Now that the debt ceiling issues have been resolved, will the market get back to a somewhat normal state? We sure hope so, at least until January when we catch back up with the can.
It's commonly said that the allocation within a portfolio is the major driver of returns. They may very well be true but it's also important to pick the proper way to the various exposures to the allocation that you want. With so many ETPs in the market place trying to do things a little different, you can get significant variation in performance depending on which on you pick.
We at ETFGsm try to provide you will as many tools as possible to help you make these important decisions. For example if you were interested in buying a product that is focused on the Financial sector, you could go to the ETFG Scanner and search for products that focus on Financials compare them based on Risk, Reward, expenses and many other data points.

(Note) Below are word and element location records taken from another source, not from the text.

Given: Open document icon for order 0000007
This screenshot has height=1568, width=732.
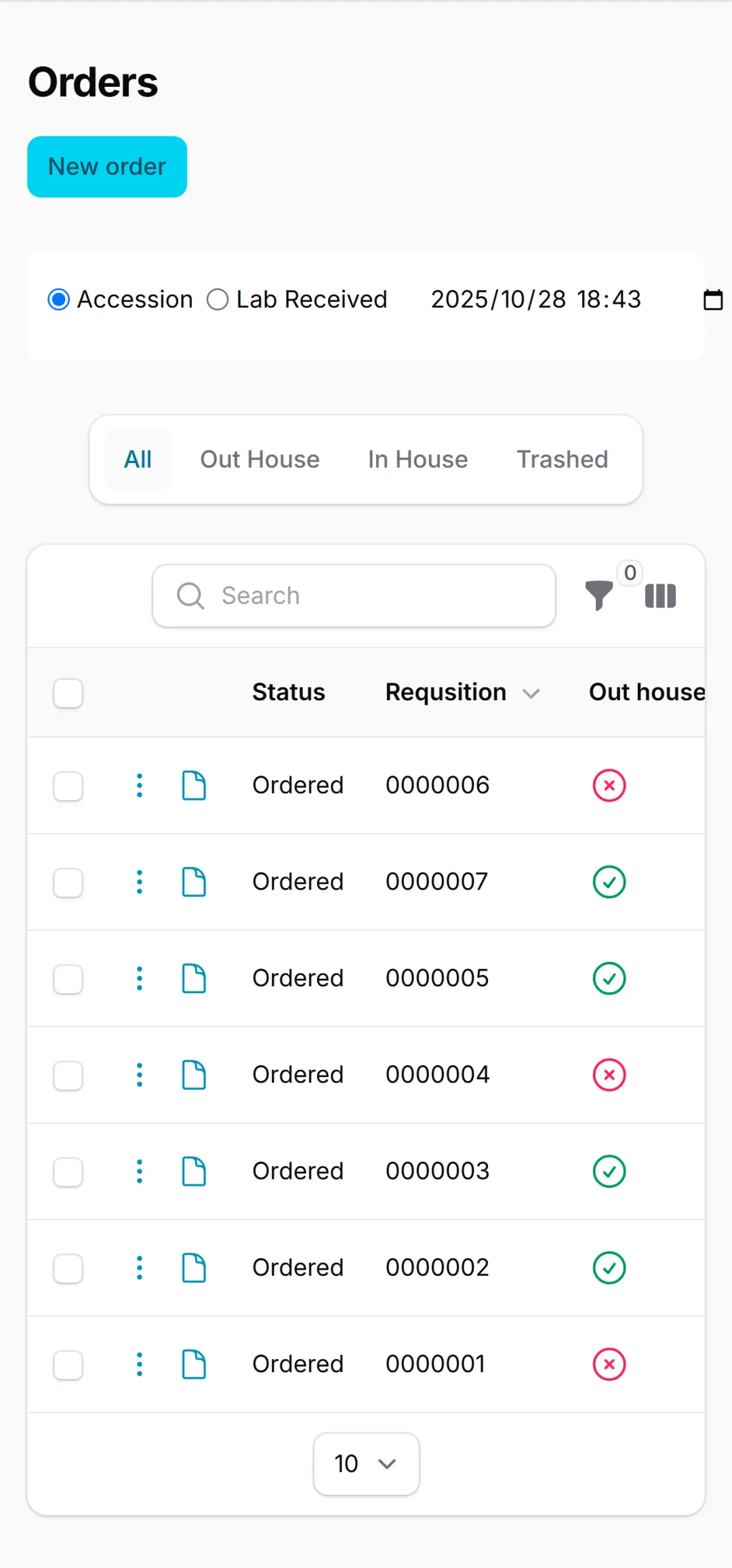Looking at the screenshot, I should tap(194, 882).
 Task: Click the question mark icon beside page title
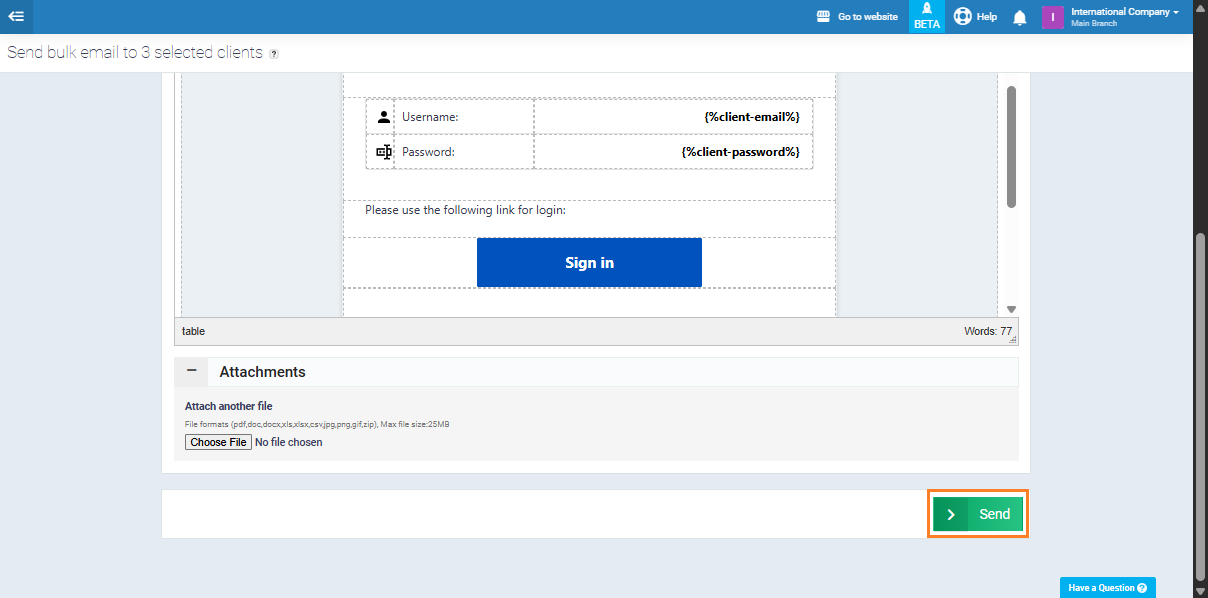click(274, 54)
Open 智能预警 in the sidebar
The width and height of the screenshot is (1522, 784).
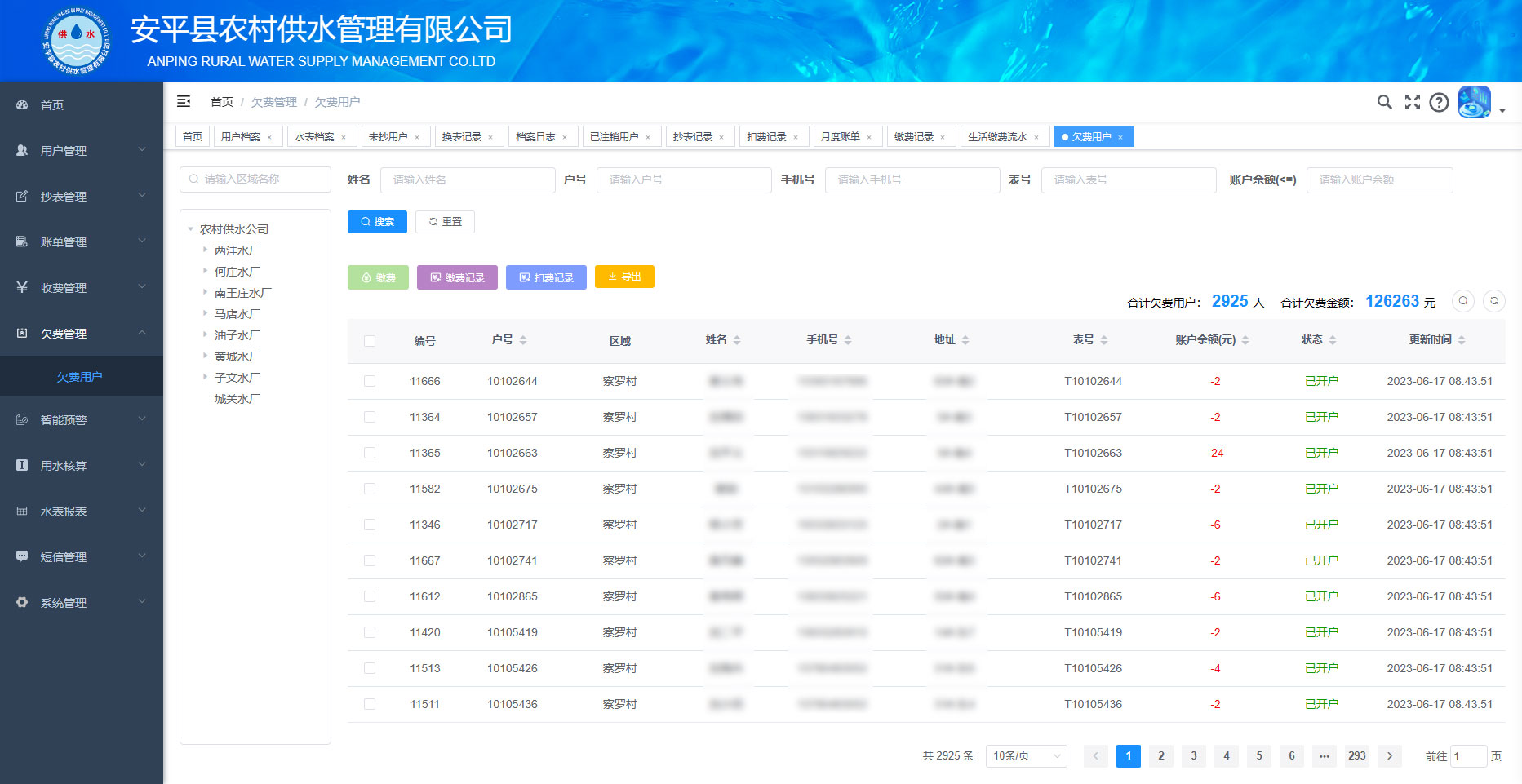(x=82, y=420)
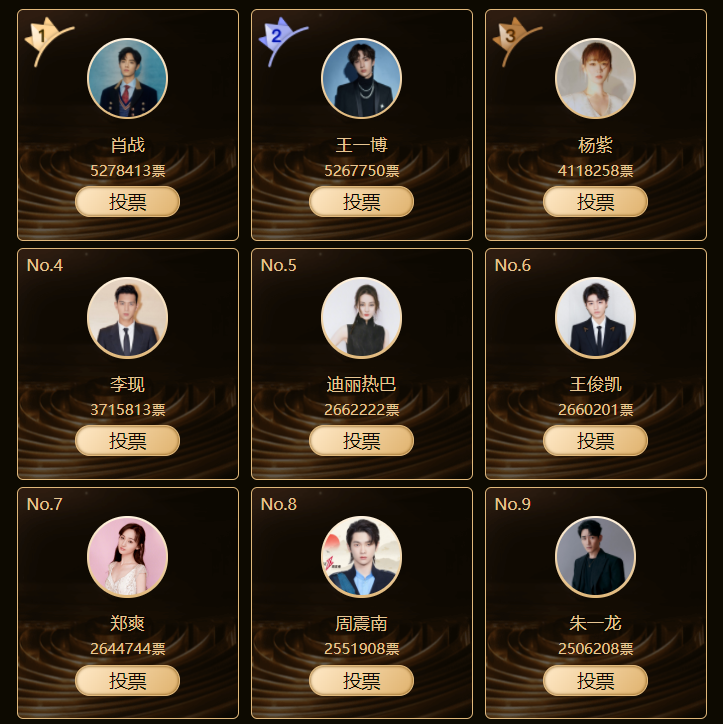Select 杨紫's profile picture
Image resolution: width=723 pixels, height=724 pixels.
click(596, 78)
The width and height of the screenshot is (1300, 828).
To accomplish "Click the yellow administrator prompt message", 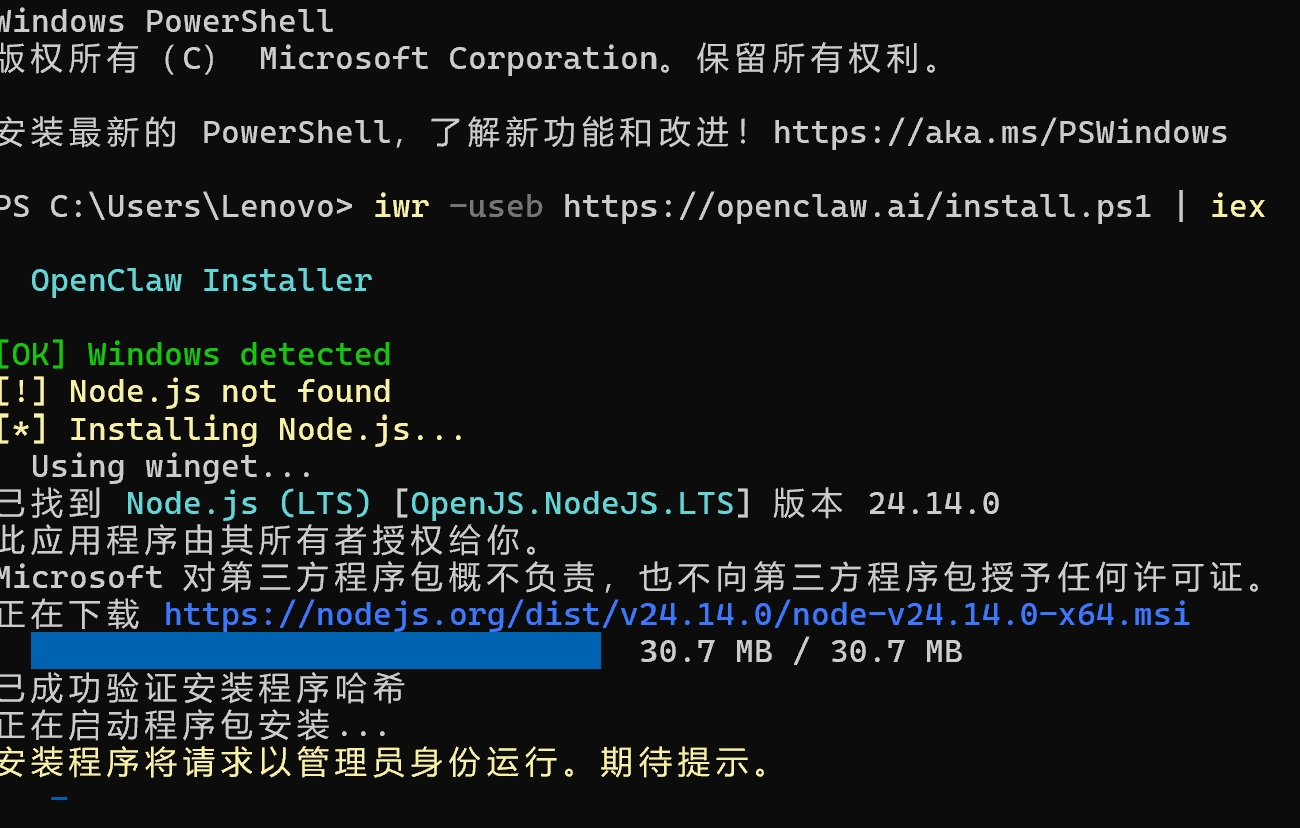I will pos(387,764).
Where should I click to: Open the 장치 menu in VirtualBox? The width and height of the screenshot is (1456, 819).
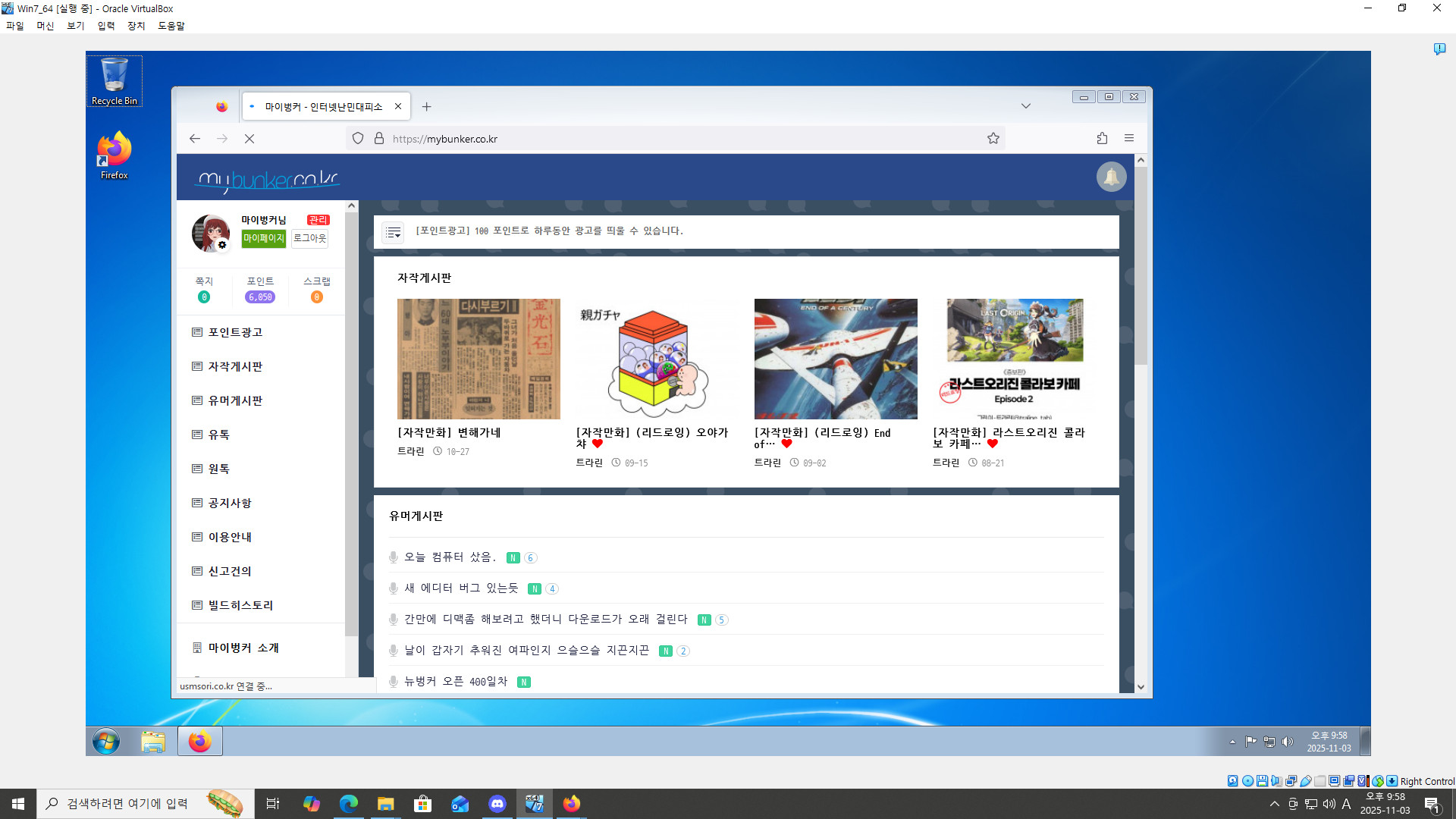point(136,26)
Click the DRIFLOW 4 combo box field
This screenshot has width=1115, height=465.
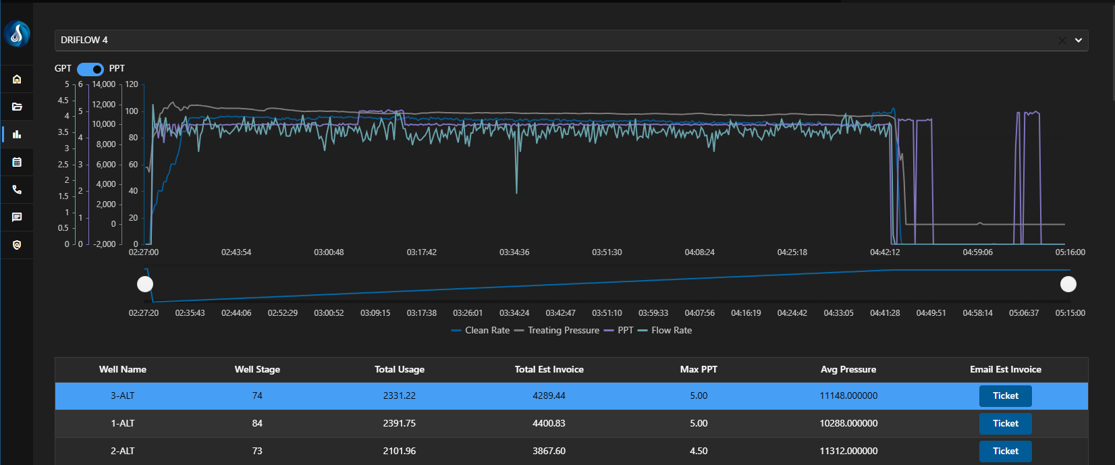(550, 40)
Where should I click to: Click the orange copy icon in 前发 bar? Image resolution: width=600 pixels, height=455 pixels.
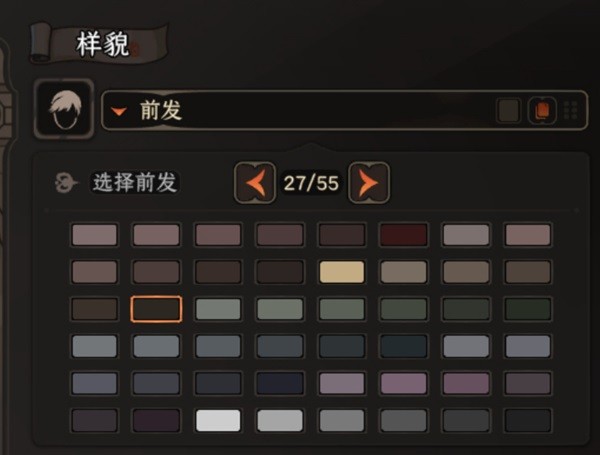click(x=542, y=111)
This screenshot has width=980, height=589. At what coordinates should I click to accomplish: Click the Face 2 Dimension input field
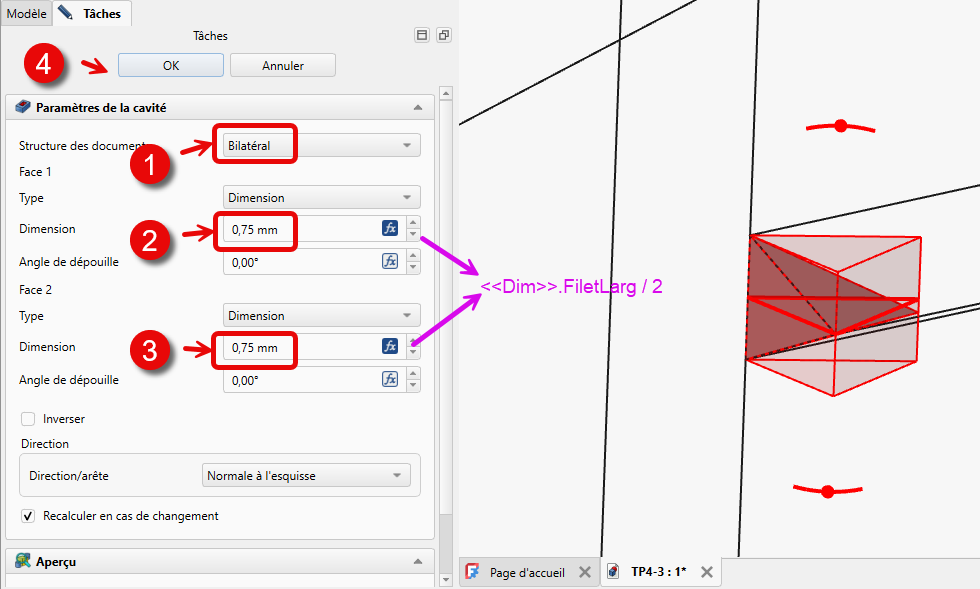(300, 347)
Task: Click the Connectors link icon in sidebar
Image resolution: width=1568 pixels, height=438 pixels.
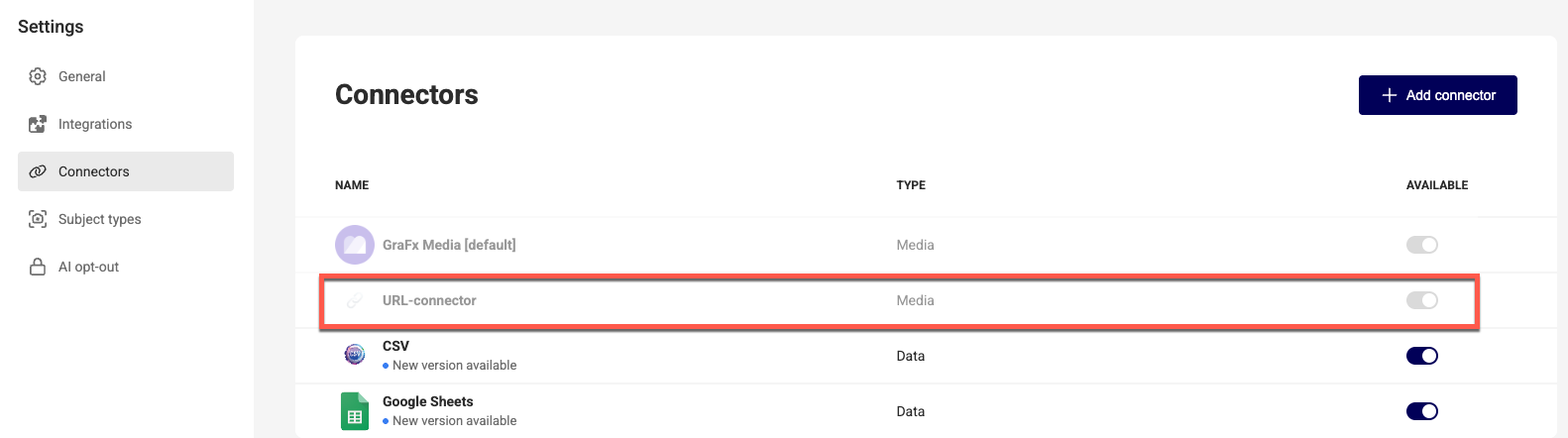Action: (38, 171)
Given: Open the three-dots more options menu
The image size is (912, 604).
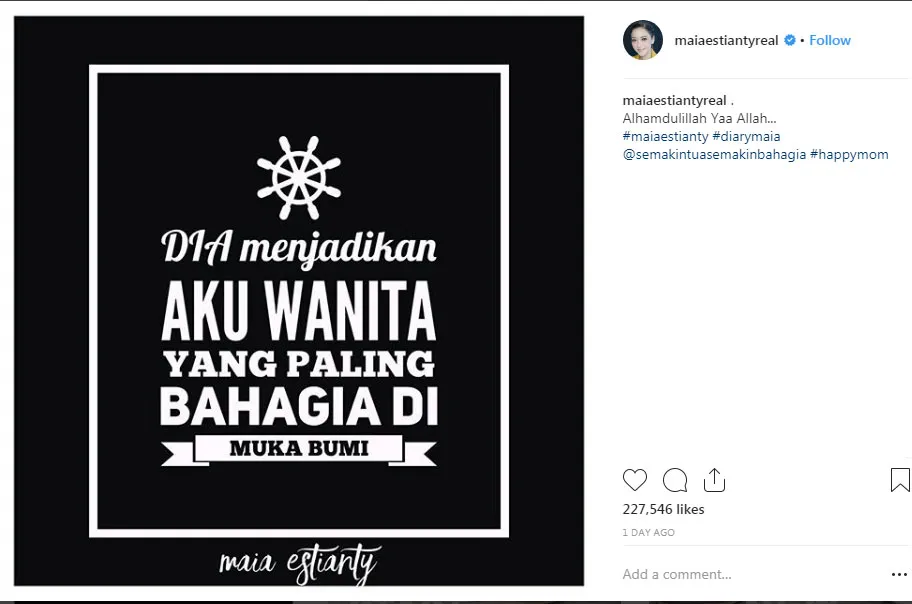Looking at the screenshot, I should pos(899,574).
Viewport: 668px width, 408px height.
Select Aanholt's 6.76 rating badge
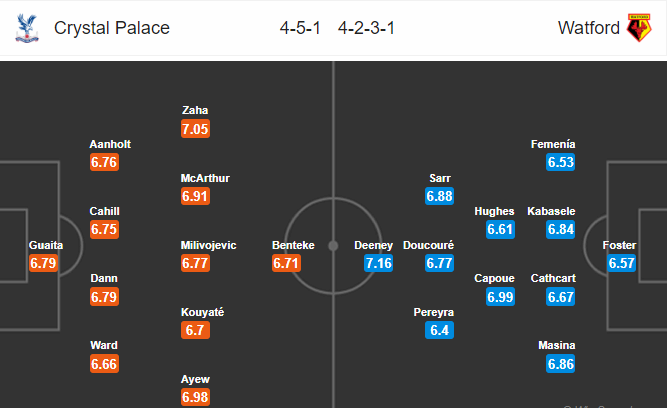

Those are all very important but you might be interested to see how an ETP has performed compared to a range of other products over different time frames. We make viewing relative performance easy. In this case we will use XLF as an example to continue our Financials theme. If you go the Tearsheet for XLF, you will notice a number of tabs at the top. Click on the "Performance" tab. You will first be presented with historical returns and cumulative returns over a number of time frames. Below those tables, we have created box plots that compares the historical returns to 3 different peer groups. The groups are by Asset Class, Category, and Focus. Here is an example of the focus (Financials) for XLF:
The Box Chart always you to easily see the High, Low, 25th percentile, 75th percentile, and median of the group. In the table below it, you can see all the data along with how the product itself compares. By the way, we exclude Levered and Inverse products from the group statistics so they do not get skewed.
As always, thank you for reading ETFG Daily Perspectives.